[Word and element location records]
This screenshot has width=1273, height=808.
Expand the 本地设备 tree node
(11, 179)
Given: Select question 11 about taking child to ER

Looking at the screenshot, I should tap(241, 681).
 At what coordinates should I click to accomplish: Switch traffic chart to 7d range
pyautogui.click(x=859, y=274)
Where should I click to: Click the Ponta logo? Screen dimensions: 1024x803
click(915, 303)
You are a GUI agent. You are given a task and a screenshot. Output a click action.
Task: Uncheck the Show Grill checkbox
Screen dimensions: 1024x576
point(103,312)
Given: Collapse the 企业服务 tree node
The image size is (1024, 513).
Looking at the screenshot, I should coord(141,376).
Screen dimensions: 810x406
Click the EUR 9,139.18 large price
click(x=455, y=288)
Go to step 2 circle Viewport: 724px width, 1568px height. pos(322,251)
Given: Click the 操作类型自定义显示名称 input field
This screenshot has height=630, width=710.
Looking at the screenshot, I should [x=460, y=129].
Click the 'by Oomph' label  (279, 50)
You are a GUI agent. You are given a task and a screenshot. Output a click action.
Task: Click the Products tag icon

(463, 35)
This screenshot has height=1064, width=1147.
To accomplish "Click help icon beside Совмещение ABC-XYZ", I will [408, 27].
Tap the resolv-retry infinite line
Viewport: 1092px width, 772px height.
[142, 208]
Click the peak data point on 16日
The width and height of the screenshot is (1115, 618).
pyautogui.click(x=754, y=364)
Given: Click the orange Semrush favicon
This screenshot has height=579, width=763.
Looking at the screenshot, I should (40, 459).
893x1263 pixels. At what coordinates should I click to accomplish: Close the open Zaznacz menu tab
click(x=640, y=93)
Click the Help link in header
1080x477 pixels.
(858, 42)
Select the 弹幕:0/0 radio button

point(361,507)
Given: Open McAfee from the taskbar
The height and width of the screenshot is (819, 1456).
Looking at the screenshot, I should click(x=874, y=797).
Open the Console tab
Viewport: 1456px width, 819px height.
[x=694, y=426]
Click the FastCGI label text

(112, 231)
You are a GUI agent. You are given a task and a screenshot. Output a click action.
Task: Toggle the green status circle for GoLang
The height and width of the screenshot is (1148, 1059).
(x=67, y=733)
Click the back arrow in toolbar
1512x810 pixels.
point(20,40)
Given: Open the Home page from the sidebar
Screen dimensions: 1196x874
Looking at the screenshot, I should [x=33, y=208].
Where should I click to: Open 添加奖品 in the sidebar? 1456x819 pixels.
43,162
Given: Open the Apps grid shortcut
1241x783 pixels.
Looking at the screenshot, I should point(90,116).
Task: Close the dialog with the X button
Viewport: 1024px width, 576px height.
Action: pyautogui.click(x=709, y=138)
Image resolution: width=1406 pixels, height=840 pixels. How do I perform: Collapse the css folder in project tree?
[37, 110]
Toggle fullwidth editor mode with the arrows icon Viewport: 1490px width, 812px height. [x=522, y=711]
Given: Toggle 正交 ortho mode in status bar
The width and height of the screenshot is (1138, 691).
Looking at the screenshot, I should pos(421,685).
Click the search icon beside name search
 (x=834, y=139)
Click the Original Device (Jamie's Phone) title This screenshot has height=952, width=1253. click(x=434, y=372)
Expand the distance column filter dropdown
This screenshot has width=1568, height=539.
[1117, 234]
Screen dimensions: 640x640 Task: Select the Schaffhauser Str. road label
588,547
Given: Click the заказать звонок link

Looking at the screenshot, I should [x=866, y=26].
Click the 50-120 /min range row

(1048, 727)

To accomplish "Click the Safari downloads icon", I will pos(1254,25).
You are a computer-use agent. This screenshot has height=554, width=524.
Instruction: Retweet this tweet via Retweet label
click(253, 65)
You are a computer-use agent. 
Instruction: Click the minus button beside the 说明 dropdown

Goal
Can you rewrite the material above, changing each "Screen dimensions" to "Display size" and leaving everything else unchanged?

Output for this task
This screenshot has width=1273, height=808.
Expand the 本地设备 tree node
(11, 179)
Given: Select question 11 about taking child to ER

Looking at the screenshot, I should tap(241, 681).
 At what coordinates should I click to accomplish: Switch traffic chart to 7d range
pyautogui.click(x=859, y=274)
Where should I click to: Click the Ponta logo? Display size: 1024x803
click(915, 303)
You are a GUI agent. You are given a task and a screenshot. Output a click action.
Task: Uncheck the Show Grill checkbox
Display size: 1024x576
point(103,312)
Given: Collapse the 企业服务 tree node
The image size is (1024, 513).
Looking at the screenshot, I should coord(141,376).
Display size: 810x406
Click the EUR 9,139.18 large price
click(x=455, y=288)
Go to step 2 circle Viewport: 724px width, 1568px height. pos(322,251)
Given: Click the 操作类型自定义显示名称 input field
This screenshot has height=630, width=710.
Looking at the screenshot, I should [x=460, y=129].
Click the 'by Oomph' label  (279, 50)
You are a GUI agent. You are given a task and a screenshot. Output a click action.
Task: Click the Products tag icon

(463, 35)
This screenshot has height=1064, width=1147.
To accomplish "Click help icon beside Совмещение ABC-XYZ", I will [408, 27].
Tap the resolv-retry infinite line
Viewport: 1092px width, 772px height.
[142, 208]
Click the peak data point on 16日
The width and height of the screenshot is (1115, 618).
pyautogui.click(x=754, y=364)
Given: Click the orange Semrush favicon
This screenshot has height=579, width=763.
Looking at the screenshot, I should (40, 459).
893x1263 pixels. At what coordinates should I click to accomplish: Close the open Zaznacz menu tab
click(x=640, y=93)
Click the Help link in header
1080x477 pixels.
(858, 42)
Select the 弹幕:0/0 radio button

point(361,507)
Given: Open McAfee from the taskbar
The height and width of the screenshot is (819, 1456).
Looking at the screenshot, I should click(x=874, y=797).
Open the Console tab
Viewport: 1456px width, 819px height.
[x=694, y=426]
Click the FastCGI label text

(112, 231)
You are a GUI agent. You are given a task and a screenshot. Output a click action.
Task: Toggle the green status circle for GoLang
The height and width of the screenshot is (1148, 1059).
(x=67, y=733)
Click the back arrow in toolbar
1512x810 pixels.
point(20,40)
Given: Open the Home page from the sidebar
Display size: 1196x874
Looking at the screenshot, I should [x=33, y=208].
Where should I click to: Open 添加奖品 in the sidebar? 1456x819 pixels.
43,162
Given: Open the Apps grid shortcut
1241x783 pixels.
Looking at the screenshot, I should point(90,116).
Task: Close the dialog with the X button
Viewport: 1024px width, 576px height.
Action: pyautogui.click(x=709, y=138)
Image resolution: width=1406 pixels, height=840 pixels. How do I perform: Collapse the css folder in project tree?
[37, 110]
Toggle fullwidth editor mode with the arrows icon Viewport: 1490px width, 812px height. [x=522, y=711]
Given: Toggle 正交 ortho mode in status bar
The width and height of the screenshot is (1138, 691).
Looking at the screenshot, I should pos(421,685).
Click the search icon beside name search
 (x=834, y=139)
Click the Original Device (Jamie's Phone) title This screenshot has height=952, width=1253. click(x=434, y=372)
Expand the distance column filter dropdown
This screenshot has width=1568, height=539.
[1117, 234]
Display size: 640x640 Task: Select the Schaffhauser Str. road label
588,547
Given: Click the заказать звонок link

Looking at the screenshot, I should [x=866, y=26].
Click the 50-120 /min range row

(1048, 727)

To accomplish "Click the Safari downloads icon", I will pos(1254,25).
You are a computer-use agent. This screenshot has height=554, width=524.
Instruction: Retweet this tweet via Retweet label
click(253, 65)
You are a computer-use agent. 
Instruction: Click the minus button beside the 说明 dropdown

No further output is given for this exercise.